The demand by the Islamist Mohamed Saad al-Azhari, member of the constituent assembly which is now writing a new constitution for Egypt, to allow the marriage of girls once they reach puberty even if as young as nine years old, aroused wide criticism by women’s and child’s rights activists
The demand by the Islamist Mohamed Saad al-Azhari, member of the constituent assembly which is now writing a new constitution for Egypt, to allow the marriage of girls once they reach puberty even if as young as nine years old, aroused wide criticism by women’s and child’s rights activists.
Azhari said that the Egyptian constitution should make allowance for the diversity of Egypt’s inhabitants and their various traditions; the Sinai Bedouin, he said, were used to marry off their girls at a very young age. Any talk to the contrary, he said was “unreasonable”. He insisted that Western and UN rights declarations were not necessarily aligned with the traditions of Islamic communities.

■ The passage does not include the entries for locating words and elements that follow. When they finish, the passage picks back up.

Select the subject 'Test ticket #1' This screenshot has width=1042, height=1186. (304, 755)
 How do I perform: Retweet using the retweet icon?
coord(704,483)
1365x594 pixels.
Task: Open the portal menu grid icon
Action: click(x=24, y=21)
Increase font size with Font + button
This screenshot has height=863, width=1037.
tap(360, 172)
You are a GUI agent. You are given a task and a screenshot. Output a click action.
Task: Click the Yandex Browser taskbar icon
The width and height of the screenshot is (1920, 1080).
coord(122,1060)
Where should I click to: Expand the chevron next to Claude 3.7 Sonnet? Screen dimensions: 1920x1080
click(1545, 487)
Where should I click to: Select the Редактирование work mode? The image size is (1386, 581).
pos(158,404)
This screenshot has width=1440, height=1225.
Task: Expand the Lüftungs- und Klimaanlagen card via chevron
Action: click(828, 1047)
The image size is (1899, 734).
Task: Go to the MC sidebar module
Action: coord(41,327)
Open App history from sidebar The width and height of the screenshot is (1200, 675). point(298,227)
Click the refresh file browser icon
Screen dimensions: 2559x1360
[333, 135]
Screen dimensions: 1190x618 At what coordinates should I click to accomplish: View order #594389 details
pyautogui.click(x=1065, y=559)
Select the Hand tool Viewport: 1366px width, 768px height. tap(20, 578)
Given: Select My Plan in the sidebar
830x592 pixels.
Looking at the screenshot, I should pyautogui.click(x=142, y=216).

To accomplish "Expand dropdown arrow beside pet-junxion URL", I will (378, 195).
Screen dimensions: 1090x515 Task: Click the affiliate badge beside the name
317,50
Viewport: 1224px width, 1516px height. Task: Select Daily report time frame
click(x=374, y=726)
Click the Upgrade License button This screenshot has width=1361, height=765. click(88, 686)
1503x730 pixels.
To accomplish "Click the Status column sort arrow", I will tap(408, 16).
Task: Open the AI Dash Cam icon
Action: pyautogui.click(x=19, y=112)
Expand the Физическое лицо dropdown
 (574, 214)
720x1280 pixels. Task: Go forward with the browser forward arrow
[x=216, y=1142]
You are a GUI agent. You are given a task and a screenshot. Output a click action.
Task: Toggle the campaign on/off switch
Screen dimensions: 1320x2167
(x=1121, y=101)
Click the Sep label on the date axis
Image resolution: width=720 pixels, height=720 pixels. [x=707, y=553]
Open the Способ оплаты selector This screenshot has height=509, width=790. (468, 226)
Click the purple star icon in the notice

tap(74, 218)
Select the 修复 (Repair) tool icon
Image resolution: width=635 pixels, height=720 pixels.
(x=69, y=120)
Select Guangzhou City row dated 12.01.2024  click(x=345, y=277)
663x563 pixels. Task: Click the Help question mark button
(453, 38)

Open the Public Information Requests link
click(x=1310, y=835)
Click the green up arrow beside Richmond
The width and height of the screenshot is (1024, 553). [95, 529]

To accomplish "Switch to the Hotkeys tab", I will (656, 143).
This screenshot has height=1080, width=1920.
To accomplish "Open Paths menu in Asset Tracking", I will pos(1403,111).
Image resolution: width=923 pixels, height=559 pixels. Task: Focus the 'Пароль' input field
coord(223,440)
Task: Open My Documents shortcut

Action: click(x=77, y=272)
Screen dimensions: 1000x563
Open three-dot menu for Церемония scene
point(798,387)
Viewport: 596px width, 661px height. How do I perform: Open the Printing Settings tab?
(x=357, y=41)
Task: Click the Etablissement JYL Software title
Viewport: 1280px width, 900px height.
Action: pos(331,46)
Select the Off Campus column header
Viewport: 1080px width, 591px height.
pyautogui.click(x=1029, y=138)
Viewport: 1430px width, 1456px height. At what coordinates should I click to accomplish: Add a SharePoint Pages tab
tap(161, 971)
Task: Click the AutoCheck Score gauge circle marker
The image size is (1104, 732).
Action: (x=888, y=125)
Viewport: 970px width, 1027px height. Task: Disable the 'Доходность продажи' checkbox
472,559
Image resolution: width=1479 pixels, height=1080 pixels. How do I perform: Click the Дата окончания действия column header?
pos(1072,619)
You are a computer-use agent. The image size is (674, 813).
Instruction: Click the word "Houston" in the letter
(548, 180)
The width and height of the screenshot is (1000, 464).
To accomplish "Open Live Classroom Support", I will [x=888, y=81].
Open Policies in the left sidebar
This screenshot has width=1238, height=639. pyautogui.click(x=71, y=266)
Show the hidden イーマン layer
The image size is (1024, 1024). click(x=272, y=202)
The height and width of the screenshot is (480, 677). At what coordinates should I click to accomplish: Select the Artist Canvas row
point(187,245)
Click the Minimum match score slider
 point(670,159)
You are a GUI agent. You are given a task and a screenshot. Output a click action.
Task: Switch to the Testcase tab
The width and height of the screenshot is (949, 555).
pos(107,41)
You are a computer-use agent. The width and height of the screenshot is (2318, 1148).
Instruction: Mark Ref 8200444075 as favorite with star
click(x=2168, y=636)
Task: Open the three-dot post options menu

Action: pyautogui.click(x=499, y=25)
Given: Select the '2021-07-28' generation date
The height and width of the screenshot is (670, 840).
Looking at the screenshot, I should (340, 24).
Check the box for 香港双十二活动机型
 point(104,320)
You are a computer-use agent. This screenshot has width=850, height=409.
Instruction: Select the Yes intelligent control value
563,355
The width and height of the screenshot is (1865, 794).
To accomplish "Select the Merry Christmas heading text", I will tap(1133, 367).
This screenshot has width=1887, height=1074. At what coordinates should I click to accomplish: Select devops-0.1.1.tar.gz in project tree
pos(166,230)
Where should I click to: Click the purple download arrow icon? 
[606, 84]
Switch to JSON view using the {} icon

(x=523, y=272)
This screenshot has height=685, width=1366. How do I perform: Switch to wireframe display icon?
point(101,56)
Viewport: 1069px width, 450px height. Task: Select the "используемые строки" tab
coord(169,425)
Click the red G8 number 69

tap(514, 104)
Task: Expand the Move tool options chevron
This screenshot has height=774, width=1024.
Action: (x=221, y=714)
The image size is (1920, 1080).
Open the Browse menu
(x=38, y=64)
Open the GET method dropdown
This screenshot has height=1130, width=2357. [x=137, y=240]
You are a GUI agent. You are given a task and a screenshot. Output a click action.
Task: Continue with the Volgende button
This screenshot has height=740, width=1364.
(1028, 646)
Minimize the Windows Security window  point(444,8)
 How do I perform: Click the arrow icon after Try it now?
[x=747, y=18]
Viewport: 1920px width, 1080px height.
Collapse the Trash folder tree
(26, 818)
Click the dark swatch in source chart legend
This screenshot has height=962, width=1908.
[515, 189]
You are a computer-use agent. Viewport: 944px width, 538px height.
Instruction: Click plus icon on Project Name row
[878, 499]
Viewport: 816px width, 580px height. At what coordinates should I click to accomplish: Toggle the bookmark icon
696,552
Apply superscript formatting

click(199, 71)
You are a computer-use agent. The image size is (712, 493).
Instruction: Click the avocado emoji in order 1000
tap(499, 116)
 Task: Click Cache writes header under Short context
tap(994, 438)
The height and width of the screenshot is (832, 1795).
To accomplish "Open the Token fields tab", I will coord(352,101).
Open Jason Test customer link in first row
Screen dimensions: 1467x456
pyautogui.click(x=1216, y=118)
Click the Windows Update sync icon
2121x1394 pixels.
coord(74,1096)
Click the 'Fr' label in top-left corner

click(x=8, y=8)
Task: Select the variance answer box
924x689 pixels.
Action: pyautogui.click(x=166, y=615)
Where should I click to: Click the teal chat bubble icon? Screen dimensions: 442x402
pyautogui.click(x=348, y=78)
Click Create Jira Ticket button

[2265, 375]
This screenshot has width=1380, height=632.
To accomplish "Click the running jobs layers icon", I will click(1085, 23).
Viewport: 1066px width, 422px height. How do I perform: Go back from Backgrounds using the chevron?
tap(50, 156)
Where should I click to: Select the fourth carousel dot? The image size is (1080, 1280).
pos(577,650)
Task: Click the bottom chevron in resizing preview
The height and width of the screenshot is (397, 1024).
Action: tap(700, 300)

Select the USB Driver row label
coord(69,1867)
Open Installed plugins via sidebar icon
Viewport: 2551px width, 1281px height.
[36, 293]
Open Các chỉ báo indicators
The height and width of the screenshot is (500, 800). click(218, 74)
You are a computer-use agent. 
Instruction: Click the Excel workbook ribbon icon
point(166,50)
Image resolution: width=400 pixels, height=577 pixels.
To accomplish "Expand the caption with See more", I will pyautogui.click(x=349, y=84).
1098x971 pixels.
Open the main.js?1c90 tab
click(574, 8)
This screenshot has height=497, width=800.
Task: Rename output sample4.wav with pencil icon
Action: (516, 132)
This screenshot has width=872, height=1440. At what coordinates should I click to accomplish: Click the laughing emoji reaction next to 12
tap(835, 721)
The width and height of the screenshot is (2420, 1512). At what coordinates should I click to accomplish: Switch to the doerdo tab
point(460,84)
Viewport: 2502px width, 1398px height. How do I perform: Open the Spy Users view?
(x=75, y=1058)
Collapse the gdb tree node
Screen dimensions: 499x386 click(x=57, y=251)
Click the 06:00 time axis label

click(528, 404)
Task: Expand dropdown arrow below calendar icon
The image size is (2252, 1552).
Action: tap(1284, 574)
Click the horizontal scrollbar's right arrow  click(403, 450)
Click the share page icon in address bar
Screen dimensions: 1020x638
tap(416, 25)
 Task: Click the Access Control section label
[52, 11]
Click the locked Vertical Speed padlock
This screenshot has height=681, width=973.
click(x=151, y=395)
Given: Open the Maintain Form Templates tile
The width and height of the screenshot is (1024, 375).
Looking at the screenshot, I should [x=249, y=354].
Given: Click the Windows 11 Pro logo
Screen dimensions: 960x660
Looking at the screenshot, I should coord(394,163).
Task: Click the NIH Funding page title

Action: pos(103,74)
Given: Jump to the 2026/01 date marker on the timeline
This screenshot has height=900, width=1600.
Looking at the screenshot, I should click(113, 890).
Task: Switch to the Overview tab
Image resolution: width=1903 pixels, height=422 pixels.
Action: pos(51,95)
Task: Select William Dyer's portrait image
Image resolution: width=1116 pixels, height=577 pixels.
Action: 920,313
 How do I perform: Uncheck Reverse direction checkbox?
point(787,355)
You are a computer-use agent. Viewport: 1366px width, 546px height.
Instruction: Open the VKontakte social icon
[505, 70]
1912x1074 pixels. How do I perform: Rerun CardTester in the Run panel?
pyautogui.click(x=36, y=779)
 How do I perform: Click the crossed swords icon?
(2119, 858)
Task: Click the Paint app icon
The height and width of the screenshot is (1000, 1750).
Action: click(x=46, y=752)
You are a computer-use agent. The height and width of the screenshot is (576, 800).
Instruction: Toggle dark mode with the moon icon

Among the most vociferous of Azhari’s critics was the Society for the Advancement and Development of Women. The Society declared that nothing in the Qur’an or Sunna (the Prophet Mohamed’s life) supported Azhari’s claims. The requirement for a woman to marry, a declaration by the Society said, was not whether or not she had reached puberty, but if she was physically, mentally, and emotionally mature. Countless studies have shown that marriage of girls at a young age results in health complications for them and the children they gives birth to, as well as to significant social problems since the girl wife is not capable of running her own or her children’s lives.
As to Islamist claims that the Prophet Mohamed married Aisha when she was nine years old, the declaration said that apart from the fact that this claim is as yet unsubstantiated, social norms were different then.
“We all know,” the declaration said, “that cases of marriage of young girls in Egypt is but ‘prostitution legalised through a marriage contract’, when very poor parents marry off their girls to much older men willing to pay a price. More often than not, these husbands come from the Gulf countries.”
The Society reminded that Egypt was signatory to several UN treaties which place a child’s age at up to 18 years old. The objective, it said, was to secure the child’s rights.
Demands in the constituent assembly to annul the Article 29 of the previous constitution—an article which banned forced labour and slavery for children, the trafficking in women and children, and sex trade—were also severely criticised by the Society. Such an annulment, the Society said, should take Egypt back to the Dark Ages.